(Reuters) - The XFL, a reboot of the 2001 league of the same name, filed for Chapter 11 bankruptcy protection on Monday a month after it had to cancel the remainder of its inaugural season because of the coronavirus outbreak.
The brainchild of Vince McMahon, the XFL 2.0 was the second attempt by the World Wrestling Entertainment impresario to provide an NFL alternative to American football fans, the first folding in 2001 after one season.
“Unfortunately, as a new enterprise, we were not insulated from the harsh economic impacts and uncertainties caused by the COVID-19 crisis,” the XFL said in a statement. “Accordingly, we have filed a voluntary petition for relief under Chapter 11 of the U.S. Bankruptcy Code.”

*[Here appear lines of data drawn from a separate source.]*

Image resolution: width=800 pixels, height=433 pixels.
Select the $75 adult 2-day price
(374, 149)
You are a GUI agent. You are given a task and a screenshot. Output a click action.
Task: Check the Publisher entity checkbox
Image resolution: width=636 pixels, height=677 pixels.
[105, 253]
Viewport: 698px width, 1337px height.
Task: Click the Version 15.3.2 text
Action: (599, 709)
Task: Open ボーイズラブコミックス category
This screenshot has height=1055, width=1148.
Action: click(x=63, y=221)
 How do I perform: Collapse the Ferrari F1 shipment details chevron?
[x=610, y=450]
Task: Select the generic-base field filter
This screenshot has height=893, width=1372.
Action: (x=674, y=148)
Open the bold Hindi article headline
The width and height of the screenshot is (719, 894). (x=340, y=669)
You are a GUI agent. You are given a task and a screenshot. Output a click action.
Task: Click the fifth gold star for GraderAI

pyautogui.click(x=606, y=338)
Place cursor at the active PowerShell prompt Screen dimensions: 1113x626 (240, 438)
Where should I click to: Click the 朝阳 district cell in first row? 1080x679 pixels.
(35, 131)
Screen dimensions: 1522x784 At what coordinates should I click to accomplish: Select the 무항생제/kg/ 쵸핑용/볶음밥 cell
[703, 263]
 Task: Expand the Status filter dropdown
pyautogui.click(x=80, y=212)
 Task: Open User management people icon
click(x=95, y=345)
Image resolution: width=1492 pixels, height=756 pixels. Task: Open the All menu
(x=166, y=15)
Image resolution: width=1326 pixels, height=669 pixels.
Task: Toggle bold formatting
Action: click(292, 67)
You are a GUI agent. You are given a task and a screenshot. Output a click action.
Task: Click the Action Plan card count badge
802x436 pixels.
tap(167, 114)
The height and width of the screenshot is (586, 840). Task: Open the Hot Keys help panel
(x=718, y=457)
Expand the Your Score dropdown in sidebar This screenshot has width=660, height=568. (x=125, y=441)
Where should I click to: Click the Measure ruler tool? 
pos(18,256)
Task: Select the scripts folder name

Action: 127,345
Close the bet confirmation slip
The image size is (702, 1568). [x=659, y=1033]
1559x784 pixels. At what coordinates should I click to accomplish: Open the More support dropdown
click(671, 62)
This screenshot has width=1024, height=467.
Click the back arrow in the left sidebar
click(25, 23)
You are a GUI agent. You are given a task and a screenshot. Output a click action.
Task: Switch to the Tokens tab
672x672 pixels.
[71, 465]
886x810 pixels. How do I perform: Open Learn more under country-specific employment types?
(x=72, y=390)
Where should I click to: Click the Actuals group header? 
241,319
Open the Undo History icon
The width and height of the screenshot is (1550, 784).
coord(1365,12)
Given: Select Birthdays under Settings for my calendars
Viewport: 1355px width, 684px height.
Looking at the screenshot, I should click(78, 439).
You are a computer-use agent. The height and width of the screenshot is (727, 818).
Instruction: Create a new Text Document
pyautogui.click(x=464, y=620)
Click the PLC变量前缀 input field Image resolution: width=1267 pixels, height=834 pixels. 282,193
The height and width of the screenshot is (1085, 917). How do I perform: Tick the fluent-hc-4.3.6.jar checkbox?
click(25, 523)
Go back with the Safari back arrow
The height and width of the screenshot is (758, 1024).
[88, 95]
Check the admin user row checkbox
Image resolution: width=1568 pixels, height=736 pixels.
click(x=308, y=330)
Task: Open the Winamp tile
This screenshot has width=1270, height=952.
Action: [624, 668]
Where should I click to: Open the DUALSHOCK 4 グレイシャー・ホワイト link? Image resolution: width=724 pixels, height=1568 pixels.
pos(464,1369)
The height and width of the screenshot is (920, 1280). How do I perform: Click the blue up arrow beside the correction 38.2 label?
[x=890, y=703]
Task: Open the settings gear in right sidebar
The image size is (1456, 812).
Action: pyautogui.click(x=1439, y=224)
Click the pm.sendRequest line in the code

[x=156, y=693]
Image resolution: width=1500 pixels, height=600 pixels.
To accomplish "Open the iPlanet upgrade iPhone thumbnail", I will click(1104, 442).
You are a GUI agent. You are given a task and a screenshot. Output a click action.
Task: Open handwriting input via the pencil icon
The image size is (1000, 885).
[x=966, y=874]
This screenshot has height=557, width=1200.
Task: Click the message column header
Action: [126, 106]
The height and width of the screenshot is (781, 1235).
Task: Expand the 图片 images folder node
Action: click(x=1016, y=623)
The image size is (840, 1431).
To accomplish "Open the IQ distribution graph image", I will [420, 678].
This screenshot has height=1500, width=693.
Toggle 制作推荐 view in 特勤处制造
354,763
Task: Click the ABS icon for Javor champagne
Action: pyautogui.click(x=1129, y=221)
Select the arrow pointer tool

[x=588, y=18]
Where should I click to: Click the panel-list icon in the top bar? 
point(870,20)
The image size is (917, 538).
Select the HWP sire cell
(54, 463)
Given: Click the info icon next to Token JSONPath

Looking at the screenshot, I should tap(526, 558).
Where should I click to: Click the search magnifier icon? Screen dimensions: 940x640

The eight-team league began play in February and cancelled the season after five weeks as the spread of the new coronavirus brought the global sporting calendar to a virtual halt.
According to a Delaware court filing made by XFL parent company Alpha Entertainment, the decision to scrap the rest of a season that was scheduled to conclude on April 26 cost the league “tens of millions of dollars in revenue.”
The announcement that the XFL came three days after media reports said the league was suspending operations and laying off most employees after failing to finish its first season because of the COVID-19 pandemic.
The original XFL lasted one season in 2001, but the rebooted league was created to rely less on professional wrestling-type elements and concentrate more on rules aimed at speeding up the game.
Backed by a television deal with FOX, ESPN and ABC, the XFL opened with solid ratings but they declined steadily each week until the coronavirus brought a premature end to the campaign.